▸ Kutipan Teks
===
Air Mata Xhaka dan Penanda Akhir Sebuah Era di Arsenal
Pelukan hangat Xhaka dan Elneny mengisahkan perpisahan sempurna dan akhir sebuah era. Era baru yang lebih cerah sudah menanti Arsenal.
Oleh
KELVIN HIANUSA
·5 menit baca
Gelandang veteran Granit Xhaka bisa saja pergi seperti pecundang dari Arsenal, sekitar tiga setengah tahun lalu. Sebagai kapten kala itu, dia mencopot dan membuang jersei di hadapan pendukung lalu mengucapkan kata makian. Seisi Stadion Emirates sontak memusuhinya.
Namun, Xhaka bukan pecundang. Dia memilih jalan lain. Sekitar tiga tahun kemudian di stadion yang sama, pada laga terakhir Arsenal musim ini, Minggu (28/5/2023), dia disambut bak pahlawan. Seluruh penonton di tribune berdiri, memberikan tepuk tangan ketika sang gelandang ditarik di paruh kedua.
Pendukung ”Si Meriam” sudah mendengar gosip, Xhaka yang tinggal menyisakan kontrak setahun lagi akan hengkang ke klub Jerman, Bayer Leverkusen, pada musim depan. Di tribune terdapat tulisan, ”Jika ini yang terakhir, selamat berpisah Granit”. Laga itu kemungkinan menjadi titik persimpangannya dengan Arsenal.
Skenario perpisahan berakhir sempurna. Arsenal menang telak atas Wolverhampton Wanderers, 5-0, dengan dua gol pembuka dari Xhaka. Pemain yang bergabung sejak 2016 itu turut menunjukkan sikap akan hengkang. Dia meneteskan air mata saat diganti, lalu melambaikan tangan ke penonton.
”Dia telah melakukan apa yang diperlukan sepanjang musim ini. Dia sungguh luar biasa untuk kami. Saya ingin berterima kasih kepadanya. Dia adalah pemain dengan cerita spesial. (Soal transfer) Adalah bagian saya untuk menentukan yang terbaik untuk klub ini,” kata manajer Arsenal Mikel Arteta.
Sepasang gol Xhaka sekaligus menandakan musim terbaiknya selama berseragam ”Merah Putih” khas Arsenal. Dia berkontribusi terhadap 14 gol di Liga Inggris (7 gol, 7 asis), jauh melampaui total sumbangannya dalam tiga musim beruntun (3 gol, 6 asis).
===
▸ Entri Himpunan Data
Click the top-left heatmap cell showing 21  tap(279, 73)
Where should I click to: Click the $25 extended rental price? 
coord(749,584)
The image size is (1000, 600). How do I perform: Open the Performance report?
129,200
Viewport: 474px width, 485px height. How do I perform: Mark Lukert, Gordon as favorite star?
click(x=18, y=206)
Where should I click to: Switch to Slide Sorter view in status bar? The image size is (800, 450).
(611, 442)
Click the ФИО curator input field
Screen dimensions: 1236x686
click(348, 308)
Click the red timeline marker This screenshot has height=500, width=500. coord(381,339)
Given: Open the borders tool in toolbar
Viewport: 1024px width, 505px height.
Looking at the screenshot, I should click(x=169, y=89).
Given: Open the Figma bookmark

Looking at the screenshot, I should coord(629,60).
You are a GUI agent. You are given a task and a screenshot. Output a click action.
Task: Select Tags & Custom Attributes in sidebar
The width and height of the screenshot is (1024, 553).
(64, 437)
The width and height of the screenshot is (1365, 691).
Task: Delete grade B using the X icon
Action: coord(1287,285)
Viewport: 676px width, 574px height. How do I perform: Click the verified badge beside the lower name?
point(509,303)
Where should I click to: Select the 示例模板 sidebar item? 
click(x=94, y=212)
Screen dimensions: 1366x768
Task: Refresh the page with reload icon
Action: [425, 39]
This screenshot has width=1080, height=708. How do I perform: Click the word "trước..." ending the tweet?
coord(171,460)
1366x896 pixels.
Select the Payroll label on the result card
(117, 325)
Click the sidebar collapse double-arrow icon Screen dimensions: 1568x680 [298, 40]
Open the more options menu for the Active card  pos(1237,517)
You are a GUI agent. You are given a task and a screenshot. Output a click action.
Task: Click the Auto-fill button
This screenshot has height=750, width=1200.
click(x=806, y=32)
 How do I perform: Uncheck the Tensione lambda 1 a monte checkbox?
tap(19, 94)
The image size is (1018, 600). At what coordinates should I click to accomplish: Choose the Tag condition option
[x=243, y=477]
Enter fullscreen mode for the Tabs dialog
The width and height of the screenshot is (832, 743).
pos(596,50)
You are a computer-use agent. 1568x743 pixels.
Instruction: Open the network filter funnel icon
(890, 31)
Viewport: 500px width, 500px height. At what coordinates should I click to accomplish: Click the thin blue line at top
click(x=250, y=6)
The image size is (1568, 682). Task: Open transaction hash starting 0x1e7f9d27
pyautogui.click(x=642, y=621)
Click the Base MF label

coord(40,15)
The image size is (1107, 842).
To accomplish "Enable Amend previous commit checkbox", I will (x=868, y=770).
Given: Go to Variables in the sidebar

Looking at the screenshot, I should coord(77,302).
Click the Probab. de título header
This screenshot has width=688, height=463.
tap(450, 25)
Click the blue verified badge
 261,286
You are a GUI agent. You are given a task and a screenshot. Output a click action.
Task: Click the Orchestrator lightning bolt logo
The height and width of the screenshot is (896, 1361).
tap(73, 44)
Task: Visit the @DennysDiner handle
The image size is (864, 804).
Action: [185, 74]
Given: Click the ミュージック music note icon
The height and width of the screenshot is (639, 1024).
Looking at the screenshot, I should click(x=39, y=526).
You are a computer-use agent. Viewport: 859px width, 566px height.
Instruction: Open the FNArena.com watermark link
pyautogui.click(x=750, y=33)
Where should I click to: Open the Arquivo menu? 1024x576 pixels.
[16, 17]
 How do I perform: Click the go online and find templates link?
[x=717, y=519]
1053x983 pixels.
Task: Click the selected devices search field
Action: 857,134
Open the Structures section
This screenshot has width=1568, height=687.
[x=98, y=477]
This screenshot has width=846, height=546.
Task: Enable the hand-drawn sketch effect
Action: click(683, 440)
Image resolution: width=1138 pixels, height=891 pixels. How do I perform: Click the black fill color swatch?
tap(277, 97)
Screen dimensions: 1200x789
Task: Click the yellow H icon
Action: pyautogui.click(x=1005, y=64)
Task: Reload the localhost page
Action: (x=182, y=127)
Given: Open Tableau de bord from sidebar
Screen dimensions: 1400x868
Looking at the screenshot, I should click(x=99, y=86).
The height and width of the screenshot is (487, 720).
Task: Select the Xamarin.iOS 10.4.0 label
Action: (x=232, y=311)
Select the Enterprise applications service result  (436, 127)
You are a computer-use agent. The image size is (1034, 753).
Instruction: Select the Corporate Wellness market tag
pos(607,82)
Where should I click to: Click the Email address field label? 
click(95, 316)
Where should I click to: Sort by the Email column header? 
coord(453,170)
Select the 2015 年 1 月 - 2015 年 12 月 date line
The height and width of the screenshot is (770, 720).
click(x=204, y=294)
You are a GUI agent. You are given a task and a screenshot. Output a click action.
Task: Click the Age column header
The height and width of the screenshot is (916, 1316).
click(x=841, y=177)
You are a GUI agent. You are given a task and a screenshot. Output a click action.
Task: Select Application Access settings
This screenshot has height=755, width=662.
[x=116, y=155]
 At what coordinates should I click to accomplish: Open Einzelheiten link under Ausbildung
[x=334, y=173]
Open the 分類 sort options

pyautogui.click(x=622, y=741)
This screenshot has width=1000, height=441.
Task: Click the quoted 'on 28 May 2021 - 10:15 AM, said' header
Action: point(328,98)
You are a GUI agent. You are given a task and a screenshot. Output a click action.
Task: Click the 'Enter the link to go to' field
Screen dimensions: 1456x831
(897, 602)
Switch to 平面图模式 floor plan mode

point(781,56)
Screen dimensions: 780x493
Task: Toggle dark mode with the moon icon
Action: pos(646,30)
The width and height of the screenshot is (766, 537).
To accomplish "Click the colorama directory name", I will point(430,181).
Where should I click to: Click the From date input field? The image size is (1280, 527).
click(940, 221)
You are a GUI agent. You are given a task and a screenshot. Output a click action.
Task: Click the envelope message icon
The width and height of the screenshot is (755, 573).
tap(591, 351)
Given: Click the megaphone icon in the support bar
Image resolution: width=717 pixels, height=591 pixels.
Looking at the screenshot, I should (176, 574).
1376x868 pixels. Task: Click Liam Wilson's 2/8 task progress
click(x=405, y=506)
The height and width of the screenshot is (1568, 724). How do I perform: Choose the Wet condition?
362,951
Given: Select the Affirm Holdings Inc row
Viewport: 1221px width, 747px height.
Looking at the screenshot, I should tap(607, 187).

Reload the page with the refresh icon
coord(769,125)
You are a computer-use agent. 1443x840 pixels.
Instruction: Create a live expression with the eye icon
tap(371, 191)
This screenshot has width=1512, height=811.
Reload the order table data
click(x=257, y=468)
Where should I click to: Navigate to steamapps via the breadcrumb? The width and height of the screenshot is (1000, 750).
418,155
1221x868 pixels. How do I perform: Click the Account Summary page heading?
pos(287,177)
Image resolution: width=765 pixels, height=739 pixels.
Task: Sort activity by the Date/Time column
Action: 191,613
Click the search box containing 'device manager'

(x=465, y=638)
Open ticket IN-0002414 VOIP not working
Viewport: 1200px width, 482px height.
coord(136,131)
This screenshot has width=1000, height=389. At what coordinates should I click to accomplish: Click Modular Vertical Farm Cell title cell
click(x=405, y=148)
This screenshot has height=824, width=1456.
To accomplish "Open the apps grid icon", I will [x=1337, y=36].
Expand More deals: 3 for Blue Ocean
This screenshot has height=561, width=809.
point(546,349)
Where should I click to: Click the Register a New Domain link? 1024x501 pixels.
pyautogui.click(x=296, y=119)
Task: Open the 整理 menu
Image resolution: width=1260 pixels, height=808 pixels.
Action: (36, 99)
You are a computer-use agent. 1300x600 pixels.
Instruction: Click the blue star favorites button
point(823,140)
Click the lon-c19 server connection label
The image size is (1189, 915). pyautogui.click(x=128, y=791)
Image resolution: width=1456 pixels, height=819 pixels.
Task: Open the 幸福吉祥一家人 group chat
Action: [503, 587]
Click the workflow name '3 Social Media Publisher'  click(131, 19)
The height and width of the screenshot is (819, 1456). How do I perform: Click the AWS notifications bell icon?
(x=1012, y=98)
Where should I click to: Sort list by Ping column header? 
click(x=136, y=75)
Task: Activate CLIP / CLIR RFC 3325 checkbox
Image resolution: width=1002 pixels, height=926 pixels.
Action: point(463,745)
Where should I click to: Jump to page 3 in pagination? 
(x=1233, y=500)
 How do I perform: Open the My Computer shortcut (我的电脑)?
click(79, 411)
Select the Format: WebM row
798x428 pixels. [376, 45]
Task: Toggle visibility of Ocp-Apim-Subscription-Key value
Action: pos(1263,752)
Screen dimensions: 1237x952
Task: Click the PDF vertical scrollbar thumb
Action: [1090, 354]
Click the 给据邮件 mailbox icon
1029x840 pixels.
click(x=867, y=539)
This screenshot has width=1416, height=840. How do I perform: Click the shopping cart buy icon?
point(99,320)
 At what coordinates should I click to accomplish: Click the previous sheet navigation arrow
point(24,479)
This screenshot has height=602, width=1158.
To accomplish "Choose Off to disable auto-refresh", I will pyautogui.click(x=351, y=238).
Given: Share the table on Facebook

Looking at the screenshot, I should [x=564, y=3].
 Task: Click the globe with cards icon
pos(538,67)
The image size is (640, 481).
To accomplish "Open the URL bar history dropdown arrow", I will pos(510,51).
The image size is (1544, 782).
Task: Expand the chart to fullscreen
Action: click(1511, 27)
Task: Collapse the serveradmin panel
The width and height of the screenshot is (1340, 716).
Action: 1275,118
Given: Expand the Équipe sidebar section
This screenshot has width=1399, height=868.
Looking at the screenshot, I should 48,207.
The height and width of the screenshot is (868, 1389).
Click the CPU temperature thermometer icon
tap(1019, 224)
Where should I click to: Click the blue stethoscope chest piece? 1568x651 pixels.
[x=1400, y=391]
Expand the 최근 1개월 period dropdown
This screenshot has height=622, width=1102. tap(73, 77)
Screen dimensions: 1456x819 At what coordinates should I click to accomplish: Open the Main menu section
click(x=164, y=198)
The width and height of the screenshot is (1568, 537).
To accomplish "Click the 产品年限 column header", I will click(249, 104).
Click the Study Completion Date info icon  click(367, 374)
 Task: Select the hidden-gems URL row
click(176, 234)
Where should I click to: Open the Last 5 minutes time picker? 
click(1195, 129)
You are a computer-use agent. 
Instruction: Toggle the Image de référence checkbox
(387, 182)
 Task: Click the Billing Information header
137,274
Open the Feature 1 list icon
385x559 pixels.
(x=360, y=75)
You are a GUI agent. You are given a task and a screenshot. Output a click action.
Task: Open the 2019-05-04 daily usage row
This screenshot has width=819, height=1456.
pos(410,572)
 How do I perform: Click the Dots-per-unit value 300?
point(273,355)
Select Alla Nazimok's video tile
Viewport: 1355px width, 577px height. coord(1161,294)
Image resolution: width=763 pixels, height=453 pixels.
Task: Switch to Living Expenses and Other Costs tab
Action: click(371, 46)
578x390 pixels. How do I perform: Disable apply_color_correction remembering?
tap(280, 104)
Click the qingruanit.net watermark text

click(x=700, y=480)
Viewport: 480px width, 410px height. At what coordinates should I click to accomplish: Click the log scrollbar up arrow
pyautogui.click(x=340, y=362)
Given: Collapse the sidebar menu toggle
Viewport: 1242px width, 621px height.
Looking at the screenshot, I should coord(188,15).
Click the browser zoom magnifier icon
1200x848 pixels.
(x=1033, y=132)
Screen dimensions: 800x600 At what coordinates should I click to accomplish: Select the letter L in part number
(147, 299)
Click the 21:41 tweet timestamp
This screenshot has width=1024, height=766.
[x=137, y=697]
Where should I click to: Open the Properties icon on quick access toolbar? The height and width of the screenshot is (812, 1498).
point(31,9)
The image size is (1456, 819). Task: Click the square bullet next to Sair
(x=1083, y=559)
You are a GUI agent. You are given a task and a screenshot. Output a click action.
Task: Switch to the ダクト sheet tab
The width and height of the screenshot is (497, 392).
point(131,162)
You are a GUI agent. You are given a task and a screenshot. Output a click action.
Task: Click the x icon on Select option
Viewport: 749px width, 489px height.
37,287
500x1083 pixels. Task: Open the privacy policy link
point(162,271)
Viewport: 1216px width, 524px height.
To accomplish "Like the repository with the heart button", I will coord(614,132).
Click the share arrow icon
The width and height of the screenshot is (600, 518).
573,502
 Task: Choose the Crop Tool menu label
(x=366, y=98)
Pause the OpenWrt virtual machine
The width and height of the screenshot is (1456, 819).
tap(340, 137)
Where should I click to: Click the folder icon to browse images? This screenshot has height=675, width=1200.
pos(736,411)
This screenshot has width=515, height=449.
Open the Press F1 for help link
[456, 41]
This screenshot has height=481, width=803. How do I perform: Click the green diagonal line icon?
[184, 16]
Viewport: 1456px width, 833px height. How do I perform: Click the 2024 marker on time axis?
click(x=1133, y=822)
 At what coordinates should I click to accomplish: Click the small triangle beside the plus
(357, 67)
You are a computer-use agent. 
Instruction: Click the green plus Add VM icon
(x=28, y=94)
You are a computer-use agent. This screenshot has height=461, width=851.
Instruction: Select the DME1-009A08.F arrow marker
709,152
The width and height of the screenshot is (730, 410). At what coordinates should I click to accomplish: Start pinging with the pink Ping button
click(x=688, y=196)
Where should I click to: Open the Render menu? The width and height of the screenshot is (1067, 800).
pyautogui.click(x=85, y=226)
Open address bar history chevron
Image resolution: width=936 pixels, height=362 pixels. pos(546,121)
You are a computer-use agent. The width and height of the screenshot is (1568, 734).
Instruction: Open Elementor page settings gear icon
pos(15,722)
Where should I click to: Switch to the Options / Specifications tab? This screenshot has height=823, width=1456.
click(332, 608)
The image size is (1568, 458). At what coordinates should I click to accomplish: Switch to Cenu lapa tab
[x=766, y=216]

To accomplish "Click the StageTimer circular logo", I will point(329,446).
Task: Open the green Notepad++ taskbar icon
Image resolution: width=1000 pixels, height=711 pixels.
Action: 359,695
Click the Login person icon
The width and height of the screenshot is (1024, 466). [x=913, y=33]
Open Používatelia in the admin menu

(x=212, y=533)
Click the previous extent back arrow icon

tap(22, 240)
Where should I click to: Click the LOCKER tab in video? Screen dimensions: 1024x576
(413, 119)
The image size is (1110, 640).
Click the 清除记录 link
===
▸ Tindakan yang Diperlukan
[1] Dalam teks tentang Xhaka, dengan skor berapa Arsenal mengalahkan Wolverhampton Wanderers pada laga terakhir musim itu?
[2] Kutip bagian teks tentang Xhaka yang dimulai dengan "Namun, Xhaka bukan" dan berlanjut sampai "di paruh kedua.".
[3] Tentukan apakah setiap pernyataan berikut sesuai dengan teks tentang Xhaka: (a) Xhaka bergabung dengan Arsenal sejak 2016; (b) Xhaka mencetak satu gol dalam kemenangan atas Wolverhampton Wanderers; (c) Xhaka dikabarkan akan pindah ke Bayer Leverkusen. Jawab ya atau tidak untuk masing-masing, disertai kutipan kata-kata dari teks yang menjadi penentunya.

▸ Daftar Jawaban
[1] Arsenal menang 5-0 atas Wolverhampton Wanderers.

[2]
Namun, Xhaka bukan pecundang. Dia memilih jalan lain. Sekitar tiga tahun kemudian di stadion yang sama, pada laga terakhir Arsenal musim ini, Minggu (28/5/2023), dia disambut bak pahlawan. Seluruh penonton di tribune berdiri, memberikan tepuk tangan ketika sang gelandang ditarik di paruh kedua.

[3]
(a) Ya: "Pemain yang bergabung sejak 2016 itu turut menunjukkan sikap akan hengkang."
(b) Tidak: "Arsenal menang telak atas Wolverhampton Wanderers, 5-0, dengan dua gol pembuka dari Xhaka."
(c) Ya: "Xhaka yang tinggal menyisakan kontrak setahun lagi akan hengkang ke klub Jerman, Bayer Leverkusen, pada musim depan."